Action Based Testing (ABT) is an efficient method of test development that provides a systematic approach to avoid the significant issues that limit the success of automated testing. It is a great method for test development and to facilitate that LogiGear has developed an ABT template that provides both the syntax and structure for developing ABT tests. The basic template can be found on page 10, and a fully documented template can be found at https://www.testarchitect.com/support/action-based-testing/how-to-write-test-module.
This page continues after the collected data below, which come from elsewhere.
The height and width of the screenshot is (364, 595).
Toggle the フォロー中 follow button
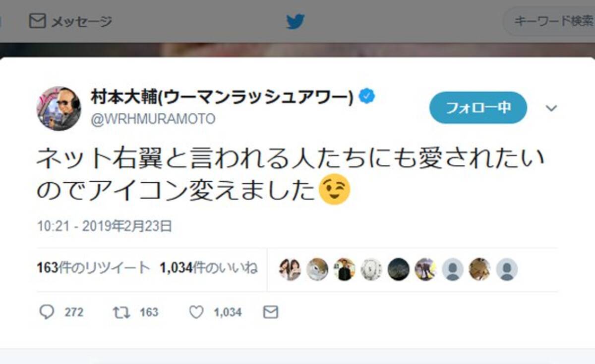pyautogui.click(x=478, y=107)
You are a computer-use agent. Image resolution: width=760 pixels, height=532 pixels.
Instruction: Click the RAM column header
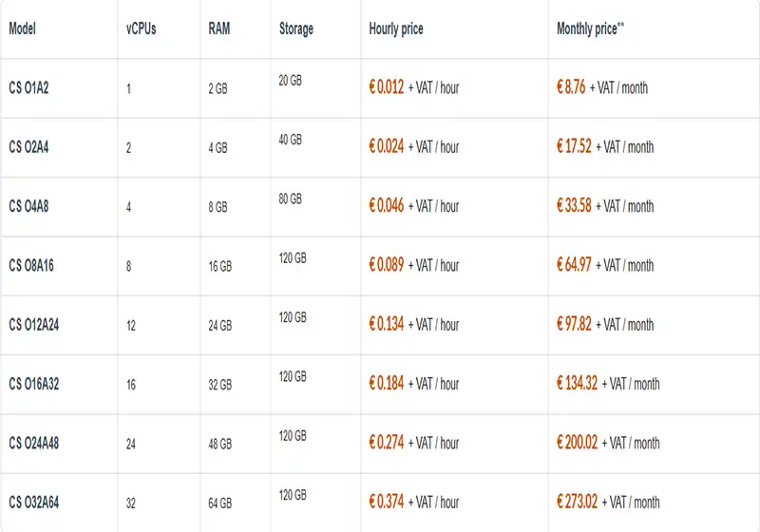219,29
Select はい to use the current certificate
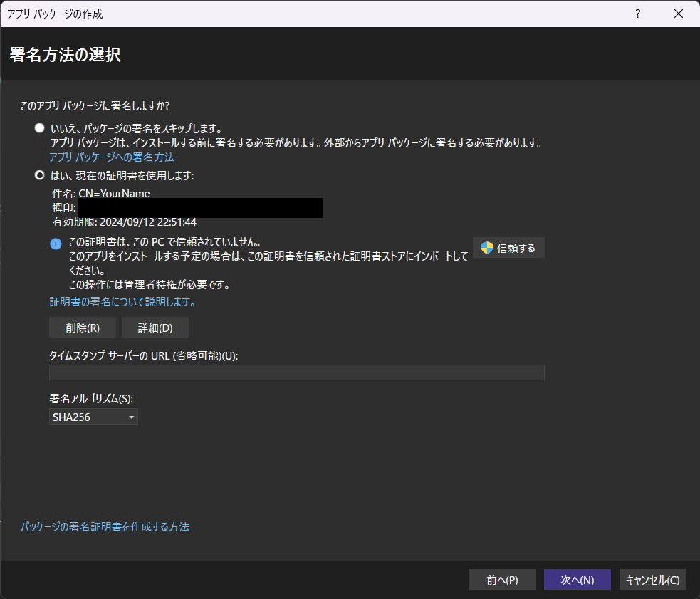Screen dimensions: 700x599 [39, 175]
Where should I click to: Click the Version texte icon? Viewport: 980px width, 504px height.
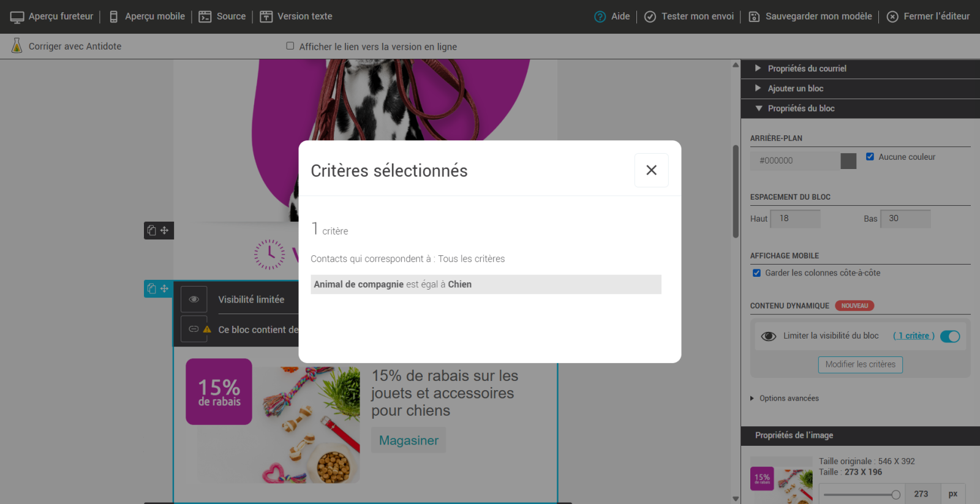[x=266, y=17]
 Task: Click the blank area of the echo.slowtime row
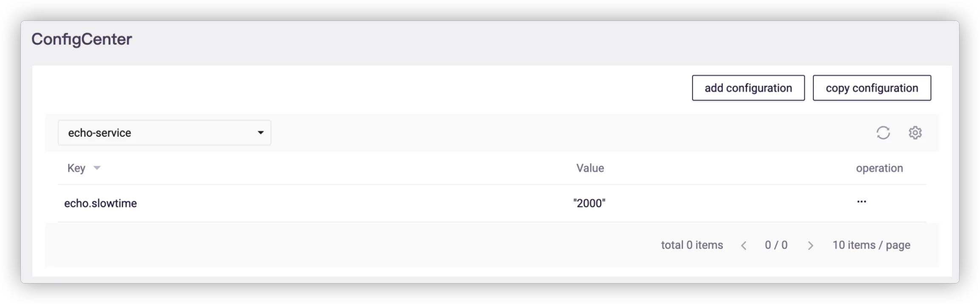[340, 204]
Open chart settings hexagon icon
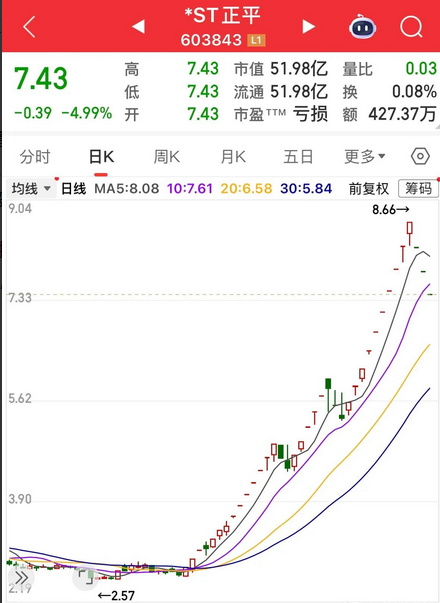The width and height of the screenshot is (440, 603). [x=420, y=157]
HANS BUWALDA TO PRESENT AT STAREAST MAY 4
LogiGear CTO Hans Buwalda will share his experiences and present strategies for organizing and managing testing on large projects at STAREAST. He will present how to design tests specifically for automation, including how to incorporate keyword testing and other techniques. Also covered is what roles virtualization and the cloud can play—and the potential pitfalls of such options. He will also give tips and tricks to make automation more stable, and to deal with the numerous versions and configurations common in large projects.
A CASE FOR BETTER SECURITY TESTING
According to a report by Autoblog, a 14-year old boy, who was part of the 2014 CyberAuto Challenge, was able to remotely hack into a car with nothing but a handful of parts from RadioShack and an iPhone. What’s worse is that he was able to crack the vehicle’s security systems in one day, with materials that cost just $15.
Like something out of the Watch Dogs video game, the boy in question (who has not been named) collected the parts and spent the night assembling a homemade circuit board. The next day, he was able to operate the vehicle’s wipers, lights, door locks, and even the remote start feature. He even played a song from his phone through the car’s speakers, flashing the headlights to the beat in a clever taunt.
iOS PUBLIC BETA AVAILABLE FROM MARCH
After its successful public beta program for OS X Yosemite, Apple is said to expand the program that would mean forthcoming versions of its mobile operating system, beginning with iOS 9, would be subject to the same assessment. The iOS public beta release highlights just how open Apple is becoming. Apple has already allowed a million members of the public to sign up to test OS X Yosemite, and that might be the same approach that it takes with iOS 9. Of course, anyone that signs up to Apple’s developer programs can road test the betas, but that’s not a free program and requires a yearly membership.